Nokia’nın cep telefonu sektörüne hâkim olduğu 2007 yılında, Apple şirketi dokunmatik ekranlı akıllı telefonunu piyasaya sürdü. Ancak Nokia bu gelişmeyi pek de ciddiye almadı ve Google Android çıktığında da bürokratlar bu gelişmelere nasıl cevap vereceklerine karar veremediler.
2010 senesinde Nokia’da Finlandiyalı olmayan bir CEO işe başladığında organizasyon değişikliği artık kaçınılmazdı ve zamanında verilmeyen kararların neden olduğu olumsuz sonuçlar faiziyle birlikte ödenmek durumundaydı. Nokia şirketinin hisseleri Temmuz 2012’de iki doların altına düşmüştü yani beş seneden daha az bir zamanda piyasa değerinin %95’ini kaybetmişti.
Şirketin bu finansal faciasını araştıran basın mensuplarına sanıyorum en iyi açıklamayı A. Lahtiranta adında bir çalışan yaptı: “Bir işi yapabilmek için 150 kişiden onay almak gerekiyordu ama herhangi bir işin durdurulması içinse tek kişinin isteği yeterli oluyordu.
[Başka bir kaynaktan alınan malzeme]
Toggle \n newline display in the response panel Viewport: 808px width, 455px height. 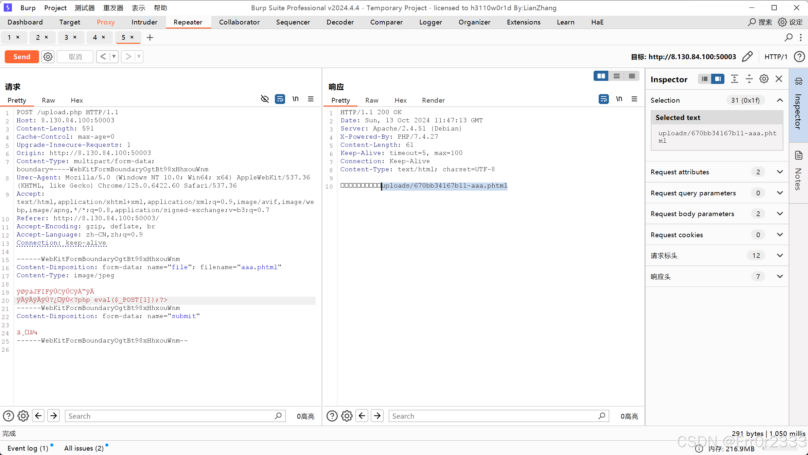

Tüm sistem hata yapmamak üzere kuruluydu.” Sizin de bildiğiniz gibi bu arkadaşın bahsettiği, devlet dairelerinde uygulanan yönetim mantığının aynısıdır. Yani “Neden risk alayım ki” diye düşünerek tepedekilerin kendilerini sorumlu tutmasından daima kaçınırlar.
Dikkat ederseniz bir evrakta birçok imza varsa ve herhangi bir sorun söz konusuysa orada imzası olan herkes diğerlerini hedef gösterecektir. Ancak evrakta sadece bir iki kişinin imzası varsa kimin sorumlu olduğunu anında anlayacaklardır, değil mi?